> [Given entries]:
━━━━━━
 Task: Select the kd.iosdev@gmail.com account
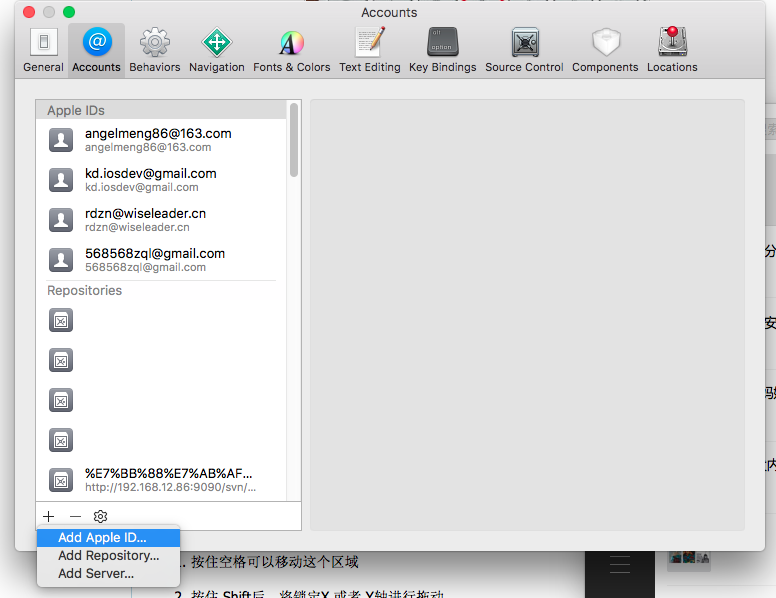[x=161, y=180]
━━━━━━
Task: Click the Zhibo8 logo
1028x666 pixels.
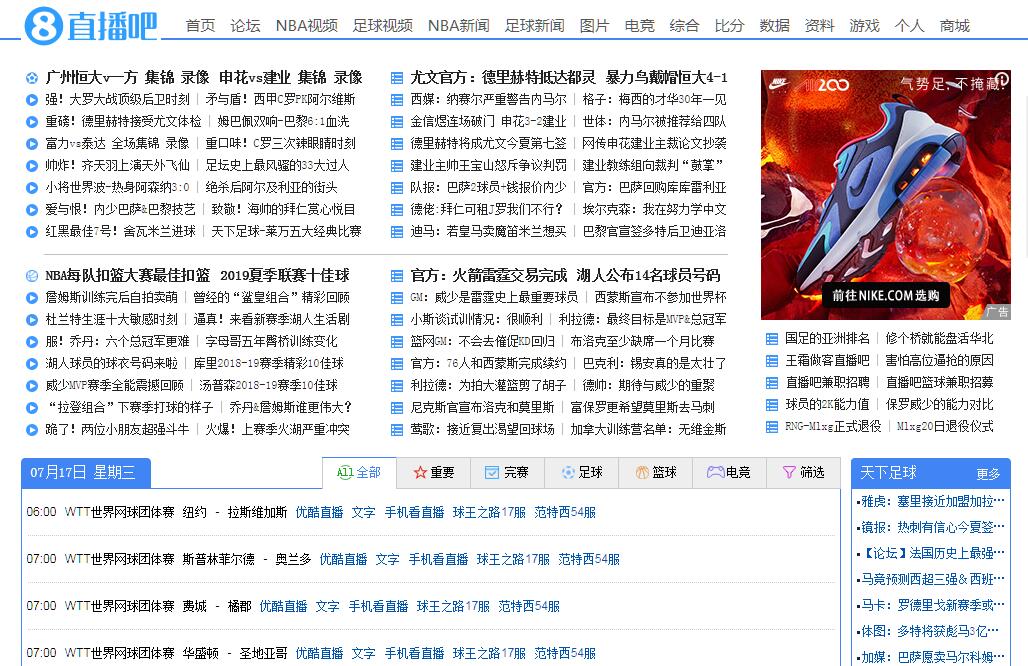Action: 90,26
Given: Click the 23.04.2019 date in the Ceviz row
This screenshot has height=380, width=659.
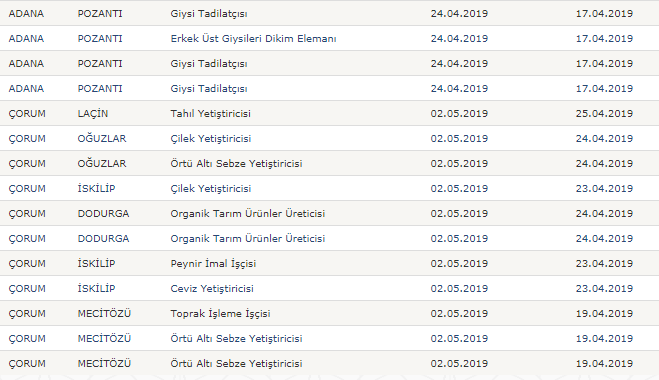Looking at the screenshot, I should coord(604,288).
━━━━━━
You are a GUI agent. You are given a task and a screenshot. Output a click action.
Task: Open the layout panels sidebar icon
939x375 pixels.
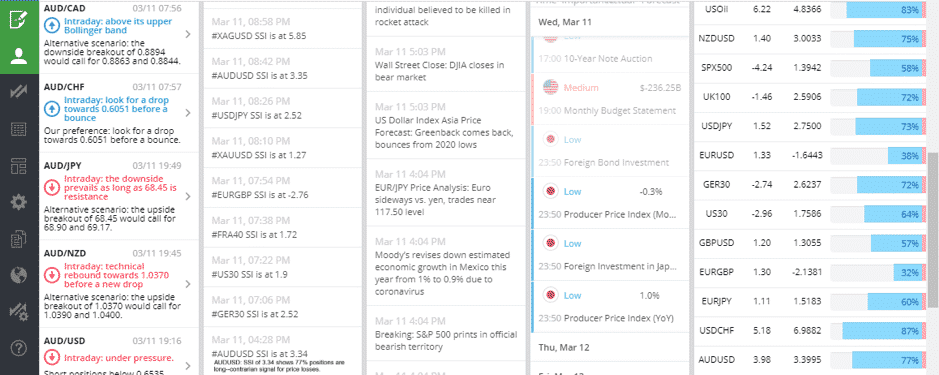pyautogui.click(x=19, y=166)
━━━━━━
Render as a JSON list of strings, one per line, the lines between the line holding "Task: Click the Zhibo8 logo" and the line holding "Looking at the", inclusive, skipping blank lines and leaving out the pictures.

> [Solution to this task]:
[
  "Task: Click the Zhibo8 logo",
  "1028x666 pixels.",
  "Action: 90,26",
  "Given: Click the 23.04.2019 date in the Ceviz row",
  "This screenshot has height=380, width=659.",
  "Looking at the screenshot, I should coord(604,288)."
]